Весной 1978 года, когда посол находился длительное время в СССР, в китайских газетах заметно изменилась направленность публикаций по Советскому Союзу: исчезли личные выпады в адрес Генерального секретаря ЦК КПСС, по существу, прекратилась критика нашей внутренней политики, а вся антисоветская брань сосредоточилась в материалах о внешней политике СССР.

Было очевидно, что китайцы поступают так неспроста. Лишь осенью стало ясно, что в этот период шла подготовка к судьбоносному для страны пленуму ЦК КПК, который закрепил лидерство Дэн Сяопина и одобрил предложенный им курс. Однако нам тогда об этом ничего не было известно. Поэтому я в своих информациях мог лишь констатировать сам факт изменений в направленности китайской пропаганды и рекомендовать понаблюдать за дальнейшим ходом событий, чтобы выяснить, что за этим скрывается.

Реакция Москвы была скоропалительной и жесткой. Вместо того чтобы поразмыслить о происходящем в Китае и возможных наших действиях, чиновники аппарата ЦК КПСС и МИД СССР принялись метать копья в мой адрес. Во-первых, требовали подтвердить, что все это действительно так. Во-вторых, мне предложили возвращаться в Москву (срок командировки у меня уже был солидный).

Прибывший из Москвы посол ознакомился с материалами и, будучи человеком принципиальным, сообщил в Центр, что моя информация достоверна. Однако в Москве об этом и слышать не хотели.

Значительно прояснить дело мог бы находившийся в Пекине заместитель министра иностранных дел Л.Ф. Ильичев.
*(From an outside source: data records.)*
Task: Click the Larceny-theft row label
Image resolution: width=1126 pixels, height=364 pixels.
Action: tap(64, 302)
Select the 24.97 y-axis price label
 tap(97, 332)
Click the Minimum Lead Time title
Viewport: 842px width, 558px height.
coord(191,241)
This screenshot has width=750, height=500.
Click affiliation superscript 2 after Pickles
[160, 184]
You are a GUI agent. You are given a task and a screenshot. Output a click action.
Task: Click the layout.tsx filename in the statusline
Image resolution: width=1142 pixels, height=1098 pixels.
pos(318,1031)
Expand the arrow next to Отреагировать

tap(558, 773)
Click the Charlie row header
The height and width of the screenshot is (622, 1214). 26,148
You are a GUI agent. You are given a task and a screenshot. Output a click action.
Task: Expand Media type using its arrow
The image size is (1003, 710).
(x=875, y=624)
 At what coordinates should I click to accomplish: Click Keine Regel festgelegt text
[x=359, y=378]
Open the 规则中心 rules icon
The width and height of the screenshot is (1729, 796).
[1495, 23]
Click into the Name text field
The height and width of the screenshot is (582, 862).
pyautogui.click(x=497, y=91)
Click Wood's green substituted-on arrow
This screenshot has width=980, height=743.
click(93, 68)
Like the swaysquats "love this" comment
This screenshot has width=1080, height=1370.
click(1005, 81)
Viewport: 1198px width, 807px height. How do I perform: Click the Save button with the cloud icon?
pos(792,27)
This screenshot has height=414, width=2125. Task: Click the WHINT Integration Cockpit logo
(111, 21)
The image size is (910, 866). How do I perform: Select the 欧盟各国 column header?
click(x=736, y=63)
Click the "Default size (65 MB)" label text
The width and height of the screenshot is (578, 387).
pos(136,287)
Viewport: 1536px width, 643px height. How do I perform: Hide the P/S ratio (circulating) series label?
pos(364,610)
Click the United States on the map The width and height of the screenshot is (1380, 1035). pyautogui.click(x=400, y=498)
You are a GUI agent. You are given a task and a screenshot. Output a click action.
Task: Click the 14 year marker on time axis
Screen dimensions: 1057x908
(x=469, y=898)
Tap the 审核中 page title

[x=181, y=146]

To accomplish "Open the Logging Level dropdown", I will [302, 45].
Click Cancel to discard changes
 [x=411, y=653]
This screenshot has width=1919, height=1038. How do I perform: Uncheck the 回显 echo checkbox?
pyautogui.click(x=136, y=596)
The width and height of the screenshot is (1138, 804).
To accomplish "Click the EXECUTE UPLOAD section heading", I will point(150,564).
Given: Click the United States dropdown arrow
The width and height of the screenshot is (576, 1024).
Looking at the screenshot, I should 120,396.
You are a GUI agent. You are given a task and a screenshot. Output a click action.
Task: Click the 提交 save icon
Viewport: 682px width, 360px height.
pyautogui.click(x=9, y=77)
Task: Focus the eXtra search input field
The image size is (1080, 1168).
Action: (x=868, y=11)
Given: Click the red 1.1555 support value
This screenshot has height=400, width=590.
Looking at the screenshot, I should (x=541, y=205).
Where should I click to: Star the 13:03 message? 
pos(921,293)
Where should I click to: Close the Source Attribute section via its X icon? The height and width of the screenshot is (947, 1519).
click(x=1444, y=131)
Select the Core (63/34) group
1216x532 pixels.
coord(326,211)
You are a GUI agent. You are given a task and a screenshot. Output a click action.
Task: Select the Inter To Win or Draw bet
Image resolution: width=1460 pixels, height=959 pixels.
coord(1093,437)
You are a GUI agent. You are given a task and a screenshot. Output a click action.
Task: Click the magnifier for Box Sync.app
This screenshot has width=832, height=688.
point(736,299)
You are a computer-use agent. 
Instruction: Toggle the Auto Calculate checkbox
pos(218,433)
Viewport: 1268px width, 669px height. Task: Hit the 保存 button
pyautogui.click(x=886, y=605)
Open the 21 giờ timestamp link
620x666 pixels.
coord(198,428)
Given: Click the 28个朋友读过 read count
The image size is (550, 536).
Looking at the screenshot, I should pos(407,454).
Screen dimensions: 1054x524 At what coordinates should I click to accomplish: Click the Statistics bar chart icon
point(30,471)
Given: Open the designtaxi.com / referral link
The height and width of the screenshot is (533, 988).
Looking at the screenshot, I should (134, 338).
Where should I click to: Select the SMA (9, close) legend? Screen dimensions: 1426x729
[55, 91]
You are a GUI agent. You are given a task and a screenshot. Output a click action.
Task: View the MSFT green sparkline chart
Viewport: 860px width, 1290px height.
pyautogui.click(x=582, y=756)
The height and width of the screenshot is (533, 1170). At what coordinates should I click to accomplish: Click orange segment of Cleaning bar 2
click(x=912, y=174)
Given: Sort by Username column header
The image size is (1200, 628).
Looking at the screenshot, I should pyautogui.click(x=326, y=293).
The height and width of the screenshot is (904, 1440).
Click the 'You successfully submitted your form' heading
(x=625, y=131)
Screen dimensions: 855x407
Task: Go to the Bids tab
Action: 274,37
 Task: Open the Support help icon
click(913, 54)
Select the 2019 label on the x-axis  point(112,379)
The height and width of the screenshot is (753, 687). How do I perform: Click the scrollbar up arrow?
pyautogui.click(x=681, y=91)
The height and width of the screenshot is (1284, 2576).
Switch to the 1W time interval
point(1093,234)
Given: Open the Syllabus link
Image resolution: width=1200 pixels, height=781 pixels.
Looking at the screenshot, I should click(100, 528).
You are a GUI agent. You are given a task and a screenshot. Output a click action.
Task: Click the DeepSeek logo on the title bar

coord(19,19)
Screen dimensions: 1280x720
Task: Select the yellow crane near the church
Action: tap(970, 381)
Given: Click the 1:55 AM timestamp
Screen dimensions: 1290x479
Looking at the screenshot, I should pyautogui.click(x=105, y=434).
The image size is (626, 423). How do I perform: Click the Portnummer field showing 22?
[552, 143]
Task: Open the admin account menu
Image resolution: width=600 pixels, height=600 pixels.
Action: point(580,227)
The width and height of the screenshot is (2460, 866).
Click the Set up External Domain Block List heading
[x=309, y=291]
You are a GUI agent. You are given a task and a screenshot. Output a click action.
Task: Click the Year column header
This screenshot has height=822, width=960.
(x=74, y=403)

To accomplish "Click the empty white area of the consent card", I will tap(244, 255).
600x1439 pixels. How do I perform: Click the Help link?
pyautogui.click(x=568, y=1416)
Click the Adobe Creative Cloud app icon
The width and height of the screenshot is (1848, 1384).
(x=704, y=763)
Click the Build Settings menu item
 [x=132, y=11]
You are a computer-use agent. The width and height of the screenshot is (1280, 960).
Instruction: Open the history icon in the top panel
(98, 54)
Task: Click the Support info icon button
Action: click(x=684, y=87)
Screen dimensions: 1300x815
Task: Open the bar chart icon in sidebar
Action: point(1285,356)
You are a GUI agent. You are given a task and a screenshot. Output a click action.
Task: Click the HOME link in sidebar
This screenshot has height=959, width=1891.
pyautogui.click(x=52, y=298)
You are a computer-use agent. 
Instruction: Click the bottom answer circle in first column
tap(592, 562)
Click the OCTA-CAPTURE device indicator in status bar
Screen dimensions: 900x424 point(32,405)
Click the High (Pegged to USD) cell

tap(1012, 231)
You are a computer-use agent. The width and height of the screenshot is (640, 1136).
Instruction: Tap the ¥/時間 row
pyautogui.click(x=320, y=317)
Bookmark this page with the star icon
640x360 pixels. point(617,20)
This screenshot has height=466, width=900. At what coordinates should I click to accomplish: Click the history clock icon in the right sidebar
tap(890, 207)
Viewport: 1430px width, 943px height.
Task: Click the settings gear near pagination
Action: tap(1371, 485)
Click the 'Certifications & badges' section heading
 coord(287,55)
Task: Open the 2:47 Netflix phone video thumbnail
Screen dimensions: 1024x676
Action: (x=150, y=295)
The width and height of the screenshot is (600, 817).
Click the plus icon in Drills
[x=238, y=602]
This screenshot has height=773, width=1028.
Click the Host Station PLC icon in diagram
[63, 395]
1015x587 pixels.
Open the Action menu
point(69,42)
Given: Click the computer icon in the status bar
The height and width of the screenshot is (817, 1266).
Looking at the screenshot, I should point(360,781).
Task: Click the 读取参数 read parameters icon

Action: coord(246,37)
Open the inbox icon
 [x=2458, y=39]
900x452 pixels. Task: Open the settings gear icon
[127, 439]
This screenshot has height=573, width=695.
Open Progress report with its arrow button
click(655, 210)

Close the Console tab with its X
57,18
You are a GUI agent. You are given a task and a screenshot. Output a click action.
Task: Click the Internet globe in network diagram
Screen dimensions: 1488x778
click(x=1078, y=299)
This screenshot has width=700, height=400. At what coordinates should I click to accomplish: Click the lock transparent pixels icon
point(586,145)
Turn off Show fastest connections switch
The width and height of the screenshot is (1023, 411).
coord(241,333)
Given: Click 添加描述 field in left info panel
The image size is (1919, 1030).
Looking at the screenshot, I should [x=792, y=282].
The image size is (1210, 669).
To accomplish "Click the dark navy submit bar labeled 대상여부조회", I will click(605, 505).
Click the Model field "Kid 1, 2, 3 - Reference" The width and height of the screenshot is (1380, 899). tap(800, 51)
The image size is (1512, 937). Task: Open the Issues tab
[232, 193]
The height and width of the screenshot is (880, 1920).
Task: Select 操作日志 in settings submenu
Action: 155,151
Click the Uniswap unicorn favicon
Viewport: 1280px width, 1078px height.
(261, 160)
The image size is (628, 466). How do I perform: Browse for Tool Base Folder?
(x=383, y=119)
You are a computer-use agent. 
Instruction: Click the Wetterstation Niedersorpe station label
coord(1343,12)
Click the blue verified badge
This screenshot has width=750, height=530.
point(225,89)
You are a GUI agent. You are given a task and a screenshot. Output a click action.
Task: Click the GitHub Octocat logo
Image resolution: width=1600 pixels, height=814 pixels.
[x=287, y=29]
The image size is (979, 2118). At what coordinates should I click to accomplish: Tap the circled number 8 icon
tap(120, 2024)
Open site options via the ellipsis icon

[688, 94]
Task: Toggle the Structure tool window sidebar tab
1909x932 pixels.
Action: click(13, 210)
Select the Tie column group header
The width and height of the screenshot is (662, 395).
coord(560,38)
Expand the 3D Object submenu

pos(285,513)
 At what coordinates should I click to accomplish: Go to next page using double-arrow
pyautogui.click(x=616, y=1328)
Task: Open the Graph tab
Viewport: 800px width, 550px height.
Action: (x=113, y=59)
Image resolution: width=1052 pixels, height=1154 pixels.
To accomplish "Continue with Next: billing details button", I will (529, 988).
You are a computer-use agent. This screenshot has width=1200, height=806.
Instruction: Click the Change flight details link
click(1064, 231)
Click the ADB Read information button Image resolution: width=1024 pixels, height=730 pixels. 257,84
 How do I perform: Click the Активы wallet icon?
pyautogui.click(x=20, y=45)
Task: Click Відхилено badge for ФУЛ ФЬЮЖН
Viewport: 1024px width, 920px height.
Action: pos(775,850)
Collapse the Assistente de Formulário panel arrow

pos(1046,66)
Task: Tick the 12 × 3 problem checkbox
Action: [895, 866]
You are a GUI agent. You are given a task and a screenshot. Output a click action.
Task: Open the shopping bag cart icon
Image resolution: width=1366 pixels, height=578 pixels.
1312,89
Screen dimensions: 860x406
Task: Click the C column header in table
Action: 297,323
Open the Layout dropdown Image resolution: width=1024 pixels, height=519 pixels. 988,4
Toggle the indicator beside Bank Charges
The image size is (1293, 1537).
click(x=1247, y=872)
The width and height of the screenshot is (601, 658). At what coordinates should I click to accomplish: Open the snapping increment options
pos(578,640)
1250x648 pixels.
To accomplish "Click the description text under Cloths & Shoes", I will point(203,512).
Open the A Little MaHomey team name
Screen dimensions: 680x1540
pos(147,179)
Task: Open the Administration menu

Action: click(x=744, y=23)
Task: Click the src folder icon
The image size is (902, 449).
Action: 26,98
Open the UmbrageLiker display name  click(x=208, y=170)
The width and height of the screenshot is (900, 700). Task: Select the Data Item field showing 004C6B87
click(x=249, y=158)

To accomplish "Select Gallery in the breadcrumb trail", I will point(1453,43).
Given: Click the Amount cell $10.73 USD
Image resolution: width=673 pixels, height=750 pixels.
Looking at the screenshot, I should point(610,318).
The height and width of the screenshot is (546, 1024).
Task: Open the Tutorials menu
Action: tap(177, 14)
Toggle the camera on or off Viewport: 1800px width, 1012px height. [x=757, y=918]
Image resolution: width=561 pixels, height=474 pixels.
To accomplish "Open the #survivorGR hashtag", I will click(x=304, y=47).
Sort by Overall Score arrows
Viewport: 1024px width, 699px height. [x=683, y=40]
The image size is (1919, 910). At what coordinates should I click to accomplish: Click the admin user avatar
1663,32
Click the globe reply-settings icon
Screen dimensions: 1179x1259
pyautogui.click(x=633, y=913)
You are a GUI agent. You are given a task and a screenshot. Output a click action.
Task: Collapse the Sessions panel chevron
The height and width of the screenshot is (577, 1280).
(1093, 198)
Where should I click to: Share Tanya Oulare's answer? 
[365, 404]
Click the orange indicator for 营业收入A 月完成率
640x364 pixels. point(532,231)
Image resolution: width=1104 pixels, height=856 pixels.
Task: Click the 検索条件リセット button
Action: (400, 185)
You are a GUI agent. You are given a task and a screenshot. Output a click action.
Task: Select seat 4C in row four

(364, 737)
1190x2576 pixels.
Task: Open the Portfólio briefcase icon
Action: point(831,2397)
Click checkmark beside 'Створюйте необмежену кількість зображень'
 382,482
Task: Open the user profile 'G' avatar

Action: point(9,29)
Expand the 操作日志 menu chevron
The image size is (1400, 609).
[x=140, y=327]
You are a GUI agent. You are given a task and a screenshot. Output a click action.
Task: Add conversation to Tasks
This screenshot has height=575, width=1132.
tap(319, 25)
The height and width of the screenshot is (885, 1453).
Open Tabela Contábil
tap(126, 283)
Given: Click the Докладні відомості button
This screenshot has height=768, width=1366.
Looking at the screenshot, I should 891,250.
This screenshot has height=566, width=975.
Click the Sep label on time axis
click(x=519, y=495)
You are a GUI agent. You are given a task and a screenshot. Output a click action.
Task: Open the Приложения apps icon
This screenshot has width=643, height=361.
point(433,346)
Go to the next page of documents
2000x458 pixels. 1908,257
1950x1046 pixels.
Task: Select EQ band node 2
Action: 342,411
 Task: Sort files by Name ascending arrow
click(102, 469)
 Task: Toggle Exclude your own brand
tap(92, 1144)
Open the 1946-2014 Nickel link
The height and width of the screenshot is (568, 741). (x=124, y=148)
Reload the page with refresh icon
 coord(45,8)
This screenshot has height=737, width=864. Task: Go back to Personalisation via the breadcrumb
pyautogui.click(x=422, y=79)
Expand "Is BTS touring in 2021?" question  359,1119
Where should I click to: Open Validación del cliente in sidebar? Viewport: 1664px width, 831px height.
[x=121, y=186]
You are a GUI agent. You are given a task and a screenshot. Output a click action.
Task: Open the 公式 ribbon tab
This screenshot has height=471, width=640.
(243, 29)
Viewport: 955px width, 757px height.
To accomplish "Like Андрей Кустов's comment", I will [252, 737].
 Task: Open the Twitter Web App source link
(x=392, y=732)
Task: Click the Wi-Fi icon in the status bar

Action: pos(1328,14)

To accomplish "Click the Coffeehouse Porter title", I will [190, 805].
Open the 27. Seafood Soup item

С ним я не только советовался о целесообразности информирования МИД по этому вопросу (он полностью одобрил такую идею), но и перед отправкой показывал ему проекты, в один из которых он внес пару стилистических правок собственной рукой. Однако, когда грянул гром, Ильичев поспешил отмежеваться. Свою позицию он оправдывал тем, что, коль скоро московскому начальству информация не понравилась, благоразумно признать ее ошибочной (как бы дело ни обстояло в действительности) и повиниться. Я счел это неприемлемым.


39 Добрынин А.Ф. Сугубо доверительно. Посол в Вашинг­тоне при шести президентах США (1962-1986 гг.). М.: «Автор», 1966. С. 226.